* **What is required**:
Return the lines below that contain the word "Hydref".

* **Task inputs**:
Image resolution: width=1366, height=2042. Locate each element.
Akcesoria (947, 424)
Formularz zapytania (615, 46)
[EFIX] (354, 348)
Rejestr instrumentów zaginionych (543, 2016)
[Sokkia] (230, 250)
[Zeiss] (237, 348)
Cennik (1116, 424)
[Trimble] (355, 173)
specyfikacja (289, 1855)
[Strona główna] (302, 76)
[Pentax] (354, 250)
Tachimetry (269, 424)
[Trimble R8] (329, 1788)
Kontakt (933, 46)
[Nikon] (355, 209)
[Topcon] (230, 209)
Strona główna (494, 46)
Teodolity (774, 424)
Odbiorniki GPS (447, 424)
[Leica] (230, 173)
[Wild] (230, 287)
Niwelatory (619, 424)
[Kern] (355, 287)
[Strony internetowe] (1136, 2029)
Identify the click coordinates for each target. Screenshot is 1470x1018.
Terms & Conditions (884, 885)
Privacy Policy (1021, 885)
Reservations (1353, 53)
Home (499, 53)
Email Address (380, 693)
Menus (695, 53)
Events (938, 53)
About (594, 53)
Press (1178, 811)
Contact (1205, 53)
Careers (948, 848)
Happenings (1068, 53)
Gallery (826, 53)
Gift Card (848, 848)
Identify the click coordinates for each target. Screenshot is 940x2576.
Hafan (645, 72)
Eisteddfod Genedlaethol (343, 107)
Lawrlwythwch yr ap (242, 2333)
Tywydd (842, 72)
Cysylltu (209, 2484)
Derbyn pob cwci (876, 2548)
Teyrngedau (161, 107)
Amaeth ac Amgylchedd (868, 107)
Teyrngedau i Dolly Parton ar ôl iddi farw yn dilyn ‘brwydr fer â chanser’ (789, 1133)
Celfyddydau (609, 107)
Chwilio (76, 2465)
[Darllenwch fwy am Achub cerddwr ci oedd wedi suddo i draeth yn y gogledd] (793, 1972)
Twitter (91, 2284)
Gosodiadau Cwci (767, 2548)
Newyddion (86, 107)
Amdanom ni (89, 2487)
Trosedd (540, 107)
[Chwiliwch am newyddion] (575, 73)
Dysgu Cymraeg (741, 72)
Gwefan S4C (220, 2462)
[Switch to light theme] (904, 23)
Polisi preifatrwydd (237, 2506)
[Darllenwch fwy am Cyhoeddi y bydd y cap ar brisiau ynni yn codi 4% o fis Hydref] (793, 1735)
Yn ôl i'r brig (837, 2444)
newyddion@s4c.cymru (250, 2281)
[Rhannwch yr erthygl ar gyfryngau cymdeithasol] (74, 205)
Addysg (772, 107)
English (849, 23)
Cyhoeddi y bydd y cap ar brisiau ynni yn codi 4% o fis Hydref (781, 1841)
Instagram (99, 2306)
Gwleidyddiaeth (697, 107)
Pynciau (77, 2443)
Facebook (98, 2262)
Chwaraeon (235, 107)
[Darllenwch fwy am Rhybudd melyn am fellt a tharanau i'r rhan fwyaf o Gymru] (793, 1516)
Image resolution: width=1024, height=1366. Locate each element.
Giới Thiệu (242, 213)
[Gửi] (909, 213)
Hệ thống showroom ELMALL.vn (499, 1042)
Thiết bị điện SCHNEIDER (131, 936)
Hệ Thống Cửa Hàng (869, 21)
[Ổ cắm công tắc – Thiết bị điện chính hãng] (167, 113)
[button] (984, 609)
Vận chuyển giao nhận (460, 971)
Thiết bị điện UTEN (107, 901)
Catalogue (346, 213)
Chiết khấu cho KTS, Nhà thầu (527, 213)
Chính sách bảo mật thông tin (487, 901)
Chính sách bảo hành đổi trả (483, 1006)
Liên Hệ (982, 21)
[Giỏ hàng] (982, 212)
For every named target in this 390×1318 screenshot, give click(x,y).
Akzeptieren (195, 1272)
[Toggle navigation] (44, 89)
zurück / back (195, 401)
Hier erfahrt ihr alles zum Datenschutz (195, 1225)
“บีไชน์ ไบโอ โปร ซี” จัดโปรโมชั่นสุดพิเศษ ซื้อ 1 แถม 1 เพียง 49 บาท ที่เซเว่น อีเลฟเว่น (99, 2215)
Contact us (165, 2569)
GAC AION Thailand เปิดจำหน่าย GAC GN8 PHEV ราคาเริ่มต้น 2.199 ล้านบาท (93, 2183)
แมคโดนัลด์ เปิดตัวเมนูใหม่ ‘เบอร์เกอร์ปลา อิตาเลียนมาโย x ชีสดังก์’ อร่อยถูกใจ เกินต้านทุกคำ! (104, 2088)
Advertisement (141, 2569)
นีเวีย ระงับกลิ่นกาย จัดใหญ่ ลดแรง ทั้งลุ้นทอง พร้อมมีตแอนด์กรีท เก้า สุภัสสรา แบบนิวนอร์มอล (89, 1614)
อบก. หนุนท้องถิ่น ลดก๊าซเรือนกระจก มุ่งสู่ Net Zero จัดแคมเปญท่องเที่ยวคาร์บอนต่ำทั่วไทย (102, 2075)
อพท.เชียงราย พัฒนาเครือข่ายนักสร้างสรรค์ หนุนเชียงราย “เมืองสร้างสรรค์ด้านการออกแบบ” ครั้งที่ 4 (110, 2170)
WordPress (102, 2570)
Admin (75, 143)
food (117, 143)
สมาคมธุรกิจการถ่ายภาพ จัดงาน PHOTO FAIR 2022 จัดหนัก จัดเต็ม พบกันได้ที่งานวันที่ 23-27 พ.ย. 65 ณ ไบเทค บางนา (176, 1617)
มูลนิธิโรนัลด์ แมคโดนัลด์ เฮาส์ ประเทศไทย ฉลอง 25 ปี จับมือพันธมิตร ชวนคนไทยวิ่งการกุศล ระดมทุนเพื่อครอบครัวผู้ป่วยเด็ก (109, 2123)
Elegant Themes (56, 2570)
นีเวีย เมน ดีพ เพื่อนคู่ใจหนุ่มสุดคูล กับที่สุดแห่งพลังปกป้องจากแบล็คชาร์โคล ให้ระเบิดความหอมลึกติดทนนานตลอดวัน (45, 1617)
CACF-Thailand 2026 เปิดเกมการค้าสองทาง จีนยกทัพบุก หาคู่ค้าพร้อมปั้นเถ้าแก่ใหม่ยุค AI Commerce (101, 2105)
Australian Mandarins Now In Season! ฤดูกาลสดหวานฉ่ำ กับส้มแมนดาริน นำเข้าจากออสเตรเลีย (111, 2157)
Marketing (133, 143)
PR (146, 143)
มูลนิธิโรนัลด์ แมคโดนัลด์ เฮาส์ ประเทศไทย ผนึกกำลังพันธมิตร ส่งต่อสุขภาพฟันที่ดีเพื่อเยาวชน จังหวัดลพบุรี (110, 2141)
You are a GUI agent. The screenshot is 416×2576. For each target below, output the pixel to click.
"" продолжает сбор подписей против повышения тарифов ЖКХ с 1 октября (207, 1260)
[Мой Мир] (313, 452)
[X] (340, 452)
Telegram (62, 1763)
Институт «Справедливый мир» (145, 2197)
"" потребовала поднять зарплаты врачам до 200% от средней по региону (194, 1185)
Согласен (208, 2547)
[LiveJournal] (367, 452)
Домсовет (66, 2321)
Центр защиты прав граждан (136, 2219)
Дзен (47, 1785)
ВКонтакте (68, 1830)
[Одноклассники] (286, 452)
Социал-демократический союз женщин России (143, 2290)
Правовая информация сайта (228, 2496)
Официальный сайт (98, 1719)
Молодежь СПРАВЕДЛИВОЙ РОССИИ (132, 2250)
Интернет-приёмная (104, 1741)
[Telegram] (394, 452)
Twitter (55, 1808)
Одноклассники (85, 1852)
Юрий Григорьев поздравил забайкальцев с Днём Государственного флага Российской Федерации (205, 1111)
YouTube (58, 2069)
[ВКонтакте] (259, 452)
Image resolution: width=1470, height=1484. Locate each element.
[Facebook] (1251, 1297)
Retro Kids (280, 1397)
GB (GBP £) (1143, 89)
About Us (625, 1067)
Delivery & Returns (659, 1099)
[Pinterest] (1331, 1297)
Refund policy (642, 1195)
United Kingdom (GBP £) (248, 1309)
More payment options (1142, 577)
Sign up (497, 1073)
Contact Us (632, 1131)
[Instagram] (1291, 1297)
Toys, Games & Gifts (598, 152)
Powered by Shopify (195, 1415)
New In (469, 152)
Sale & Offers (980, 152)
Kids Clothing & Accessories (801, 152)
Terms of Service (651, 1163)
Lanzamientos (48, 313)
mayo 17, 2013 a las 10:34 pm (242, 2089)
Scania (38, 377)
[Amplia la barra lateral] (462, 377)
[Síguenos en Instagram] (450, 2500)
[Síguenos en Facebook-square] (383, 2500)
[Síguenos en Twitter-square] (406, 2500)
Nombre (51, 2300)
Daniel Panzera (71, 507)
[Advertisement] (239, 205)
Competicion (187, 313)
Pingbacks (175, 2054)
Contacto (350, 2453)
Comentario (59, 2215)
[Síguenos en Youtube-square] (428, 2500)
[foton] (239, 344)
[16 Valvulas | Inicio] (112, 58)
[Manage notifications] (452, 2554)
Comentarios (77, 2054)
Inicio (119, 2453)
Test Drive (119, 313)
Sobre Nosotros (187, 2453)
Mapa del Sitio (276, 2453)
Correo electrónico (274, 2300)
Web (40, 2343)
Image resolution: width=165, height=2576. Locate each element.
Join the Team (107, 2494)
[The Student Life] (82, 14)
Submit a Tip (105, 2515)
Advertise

* **Written answer**:
[Darllenwch fwy am Cyhoeddi y bydd y cap ar brisiau ynni yn codi 4% o fis Hydref] (793, 1735)
Cyhoeddi y bydd y cap ar brisiau ynni yn codi 4% o fis Hydref (781, 1841)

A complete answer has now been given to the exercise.